Justin Bieber shared a not-so-feline-friendly message with PETA on Friday (Oct. 4) after the animal rights organization publicly disapproved of his purchase of two partially exotic kittens that cost $35,000 in total: “PETA can suck it.”

PETA senior vice president Lisa Lange originally told People in an article posted Friday morning that the “I Don’t Care” artist doesn’t care about the “animal overpopulation crisis.” “Justin Bieber could inspire his fans around the world to save a life adopting a cat from a local animal shelter -- rather than fueling the dangerous demand for hybrid cats, contributing to the animal overpopulation crisis, and proving that when it comes to helping animals, his stance so far is ‘I don’t care,’” Lange said.

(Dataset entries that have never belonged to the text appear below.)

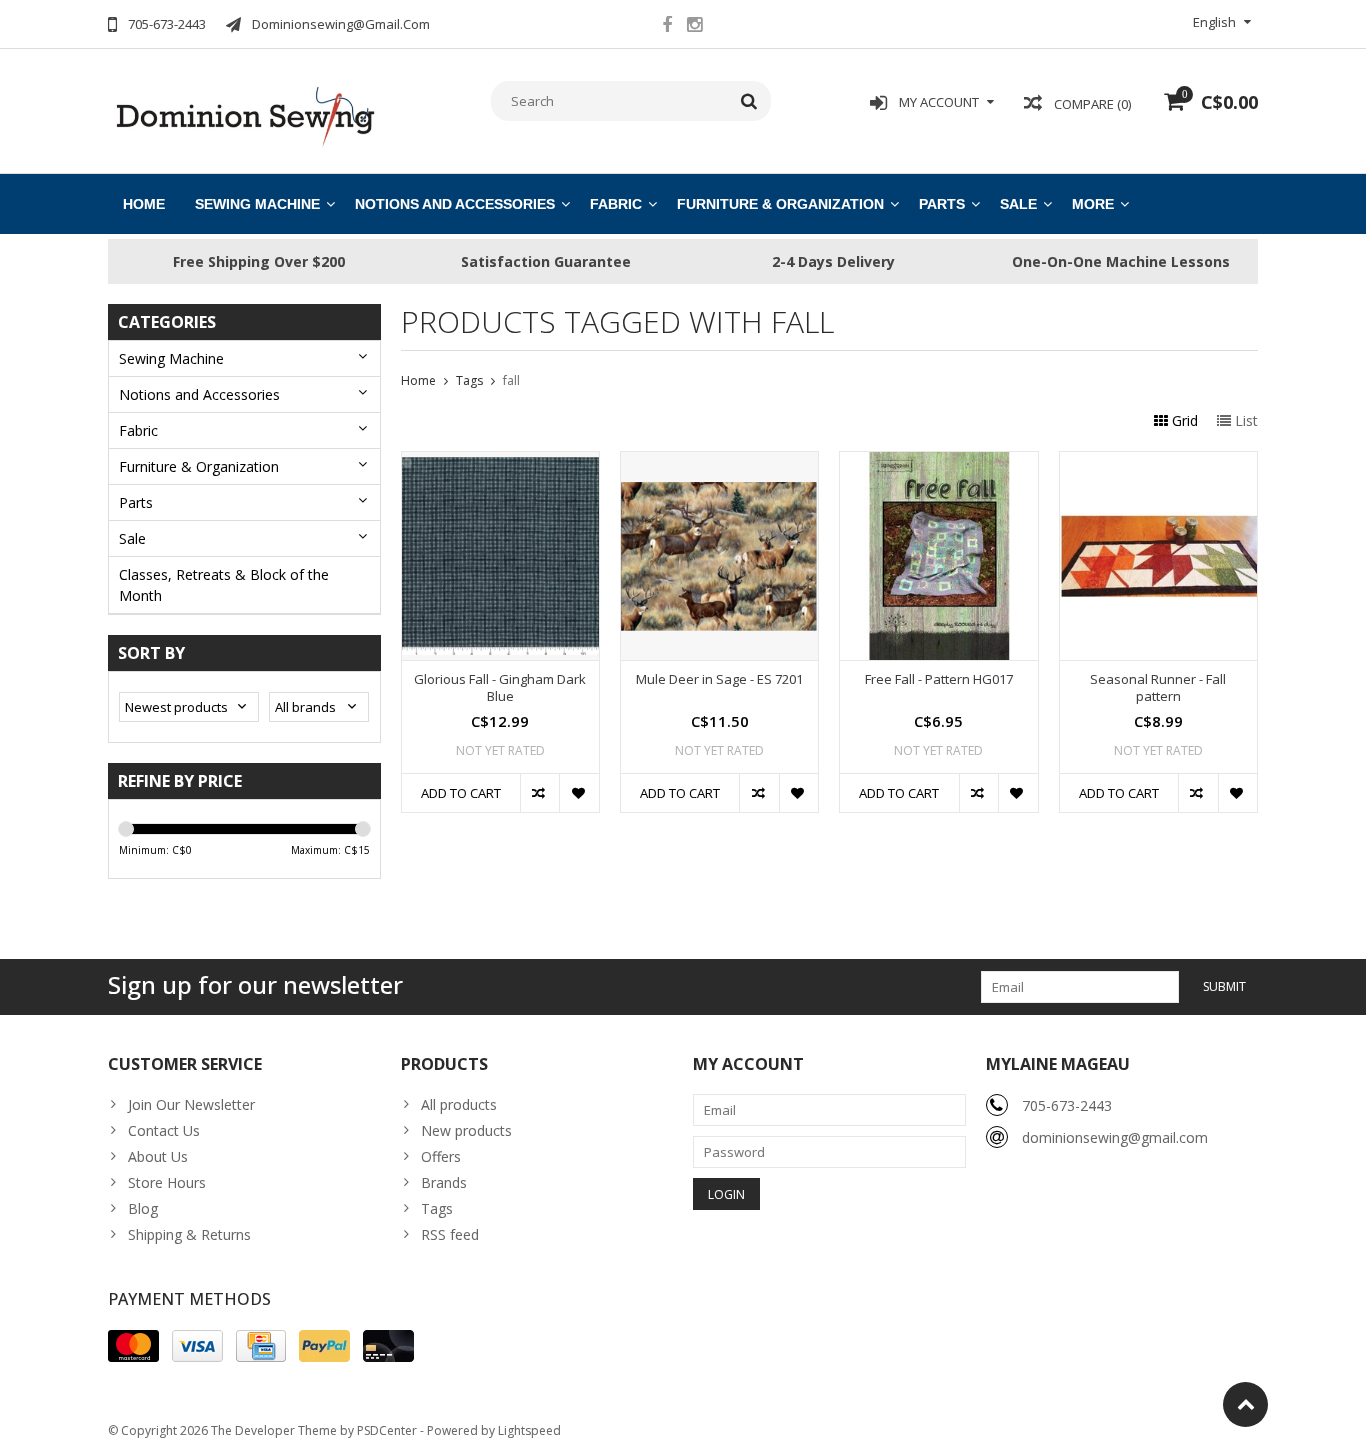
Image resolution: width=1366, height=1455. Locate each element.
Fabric (616, 204)
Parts (942, 204)
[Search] (749, 101)
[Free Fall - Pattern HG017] (938, 462)
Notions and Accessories (455, 204)
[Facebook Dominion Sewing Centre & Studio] (667, 27)
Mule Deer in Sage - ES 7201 (719, 679)
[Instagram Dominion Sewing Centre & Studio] (694, 27)
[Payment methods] (133, 1346)
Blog (143, 1208)
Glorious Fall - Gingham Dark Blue (500, 688)
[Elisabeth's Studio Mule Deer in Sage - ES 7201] (719, 462)
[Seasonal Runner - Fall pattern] (1158, 462)
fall (511, 380)
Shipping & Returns (189, 1234)
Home (144, 204)
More (1093, 204)
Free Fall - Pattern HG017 (939, 679)
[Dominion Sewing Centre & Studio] (244, 114)
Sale (1018, 204)
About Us (158, 1156)
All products (459, 1104)
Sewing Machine (257, 204)
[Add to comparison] (539, 793)
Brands (444, 1182)
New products (466, 1130)
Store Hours (167, 1182)
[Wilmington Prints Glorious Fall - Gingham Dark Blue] (500, 462)
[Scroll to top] (1245, 1404)
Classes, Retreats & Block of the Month (224, 585)
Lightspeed (529, 1430)
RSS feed (450, 1234)
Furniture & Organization (780, 204)
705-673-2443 (1067, 1105)
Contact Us (164, 1130)
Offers (441, 1156)
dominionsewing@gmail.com (1115, 1137)
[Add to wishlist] (578, 793)
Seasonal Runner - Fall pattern (1158, 688)
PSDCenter (387, 1430)
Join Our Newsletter (191, 1104)
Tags (469, 380)
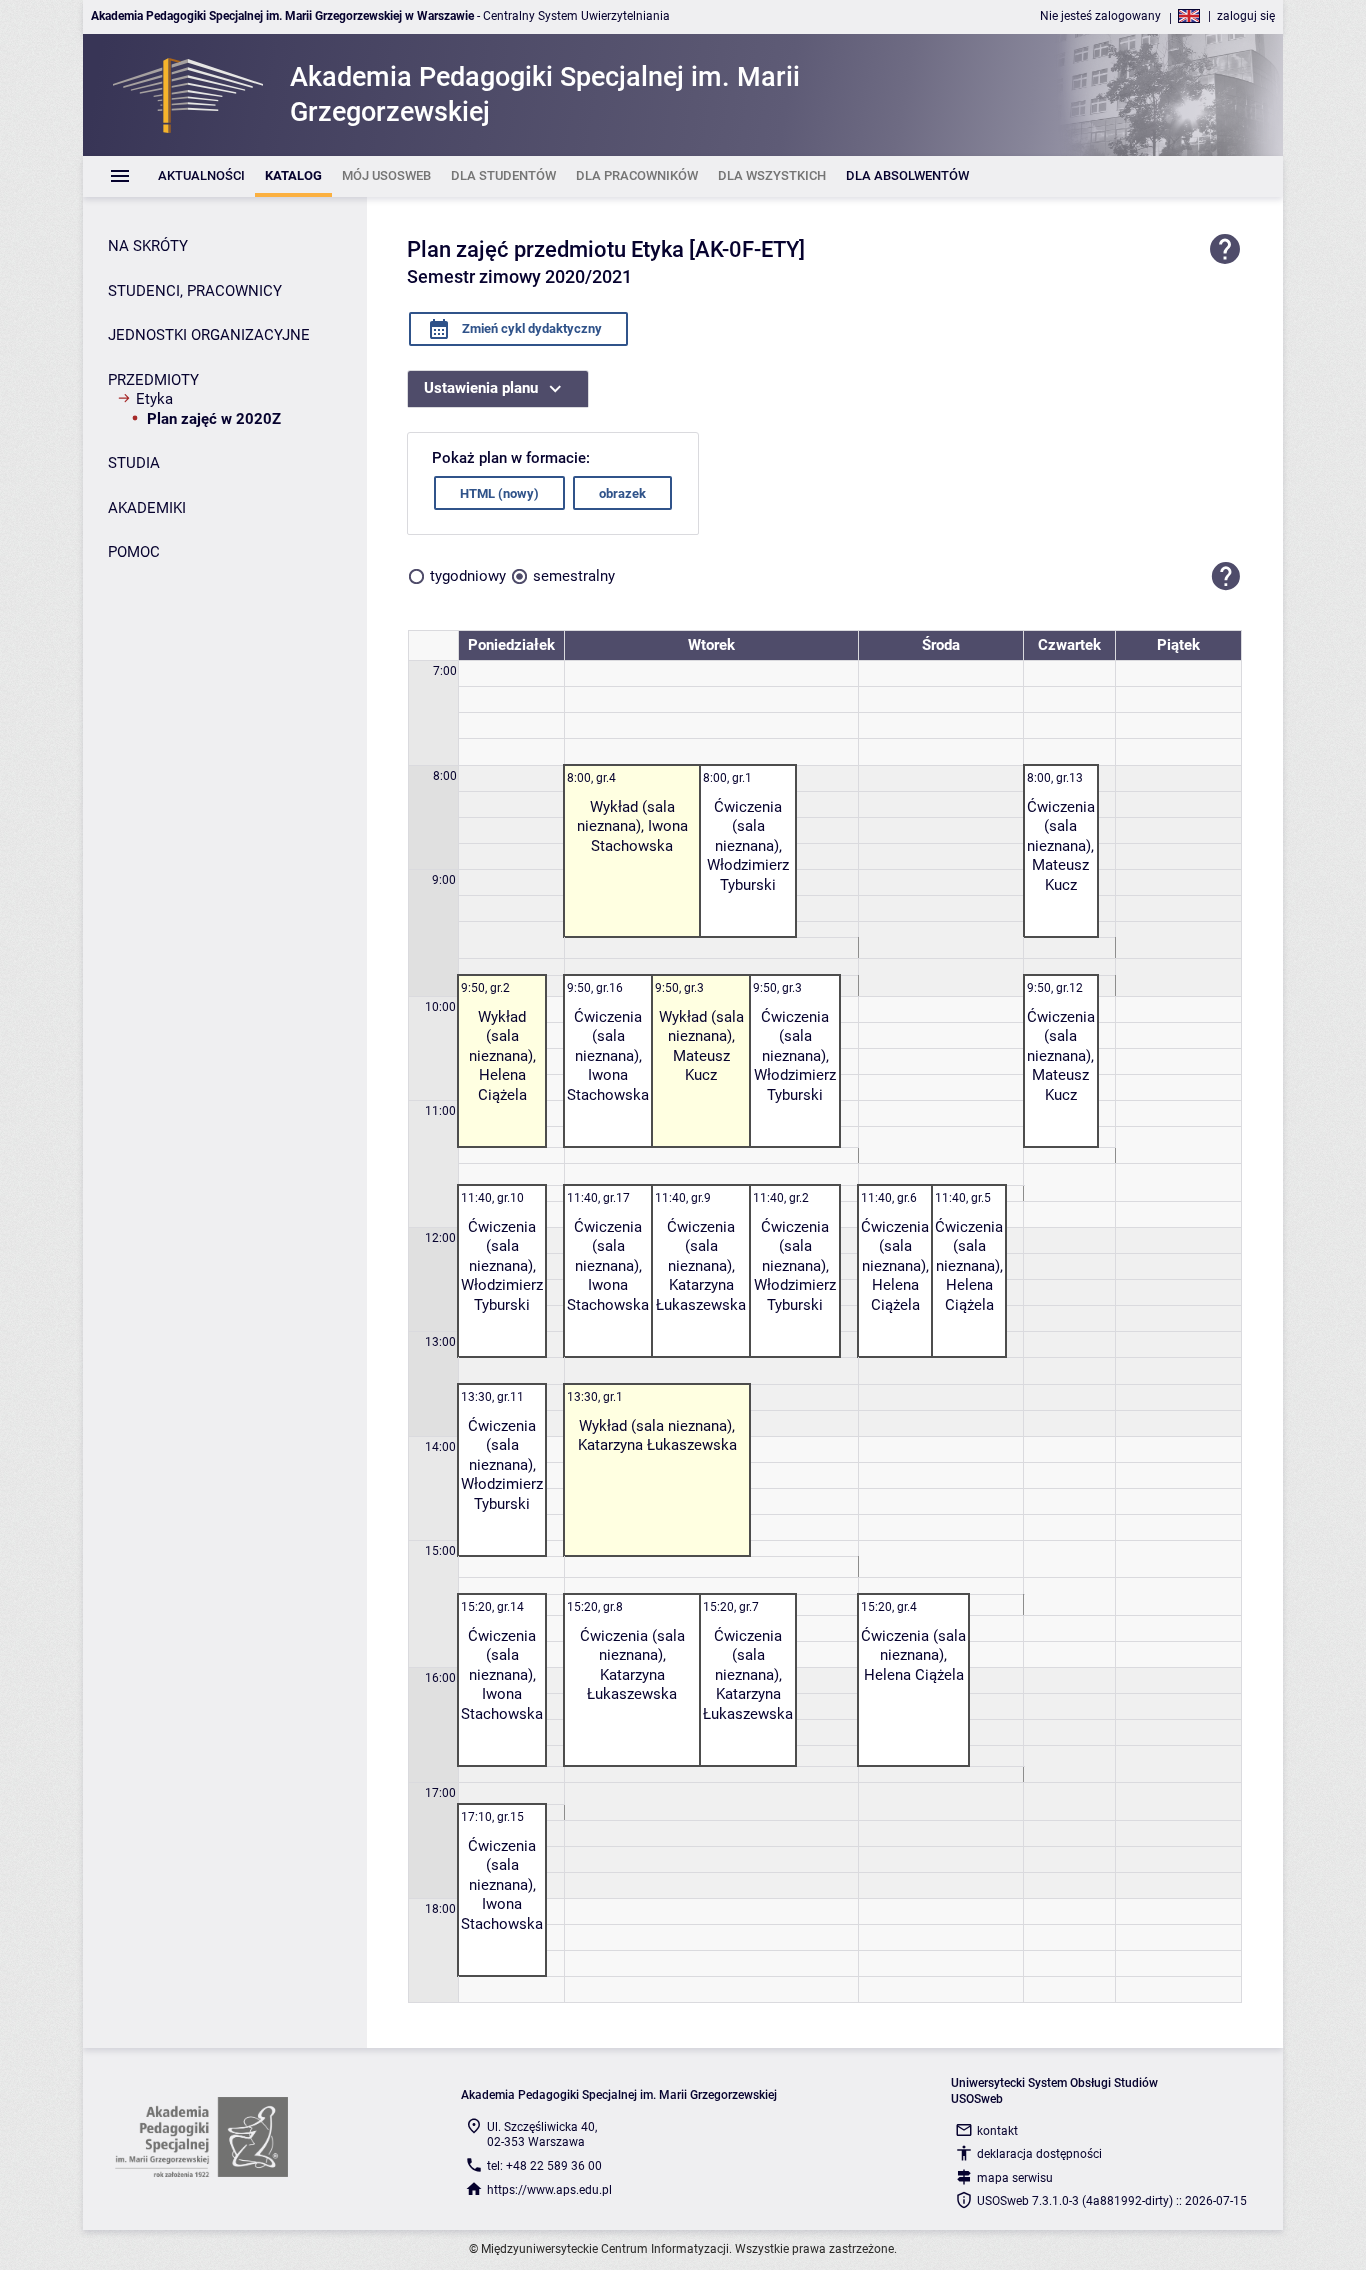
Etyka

But the “Sorry” singer is not apologizing anytime soon for Sushi and Tuna, his two kittens that already have 273,000 smitten Instagram followers on their verified account @kittysushiandtuna. After posting a screenshot of the original People story, Bieber wrote, “PETA can suck it.”

His Instagram story continued, “PETA can go focus on real problems. Like poaching, and animal brutality. Ur tripping because I want a specific kind of cat? U weren’t tripping when I got my dog Oscar and he wasn’t a rescue.. every pet we get must be a rescue? I believe in adopting rescues but also think there are preferences and that’s what breeders are for.”

Bieber plugged his kittens’ joint Instagram account in a defensive message to the organization, pleading it to “go help with all of the plastic in the ocean, and leave my beautiful cats alone” before tagging them.

The Savannah cats are part domestic and part African Serval, a hybrid with “breathtaking, wild elegance,” according to Select Exotics, the longest-standing breeder of Savannah cats.

But Savannah cat laws are fairly strict in the U.S., with some states banning ownership altogether and others requiring licenses. Thirty-seven states allow all generations of Savannah cats, but some of those areas have weight or permit restrictions, according to the Savannah Cat Association.

UPDATE: After this story was originally published, PETA sent this response to Billboard: "Sorry, Justin, but you must think more deeply about this issue: When millions of animals are losing their lives every year because not enough people adopt—choosing instead to shop—the animal overpopulation crisis is a 'real problem.' That's what 'sucks.' PETA urges you to spend just one hour in a municipal animal shelter with us—we think you'll understand how hard it is to look into the animals' eyes and know that because people pay breeders, many of them will pay with their lives. You have the power to be a great role model on this issue—your behavior guides that of tons of your fans—so please put that to good use."